Objective
Please rewrite the rows from the line with "Given: Open the" to the line with "The width and", swapping "toolbar" for "menu bar" and leaving everything else the same.

Dataset rows
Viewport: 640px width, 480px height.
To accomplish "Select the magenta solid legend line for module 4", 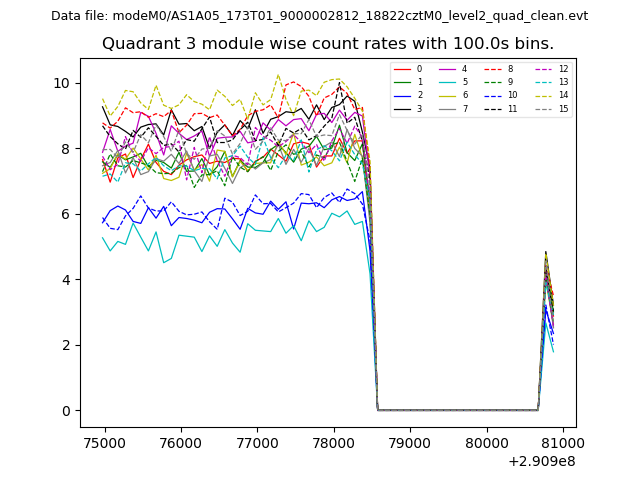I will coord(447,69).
* * *
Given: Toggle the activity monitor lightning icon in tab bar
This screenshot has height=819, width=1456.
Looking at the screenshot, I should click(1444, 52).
---
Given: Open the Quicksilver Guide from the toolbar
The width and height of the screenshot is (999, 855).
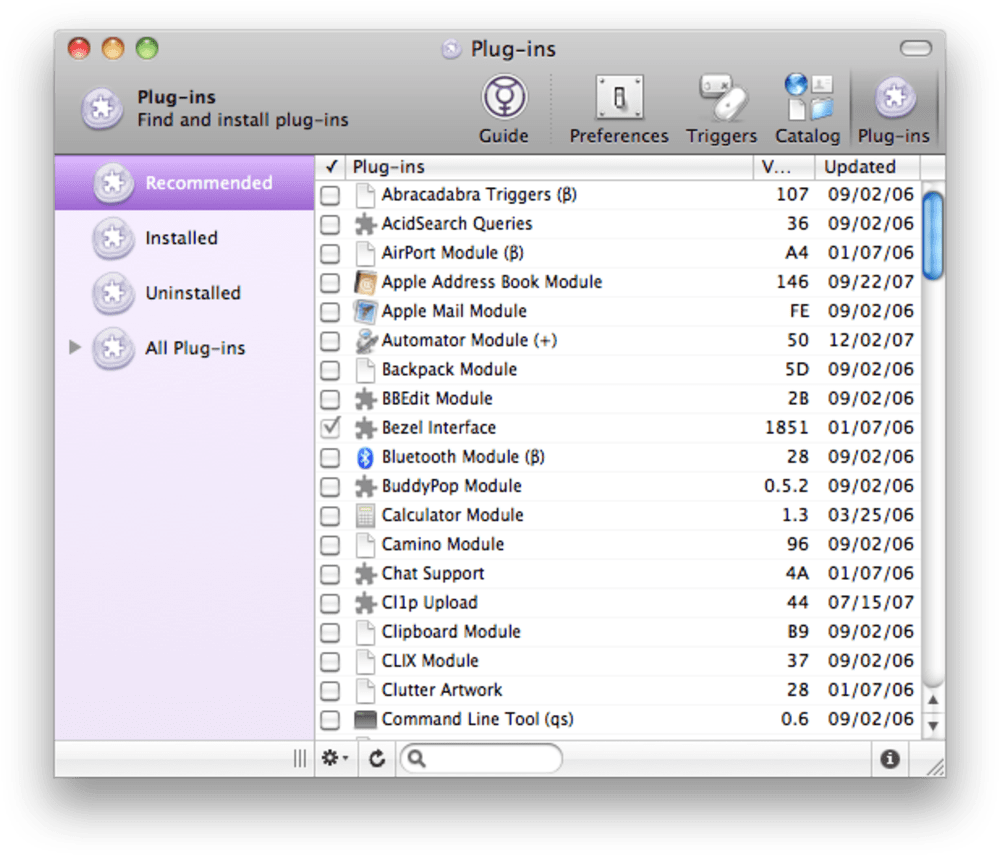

Task response
Given: Open the Quicksilver Guide from the menu bar
The width and height of the screenshot is (999, 855).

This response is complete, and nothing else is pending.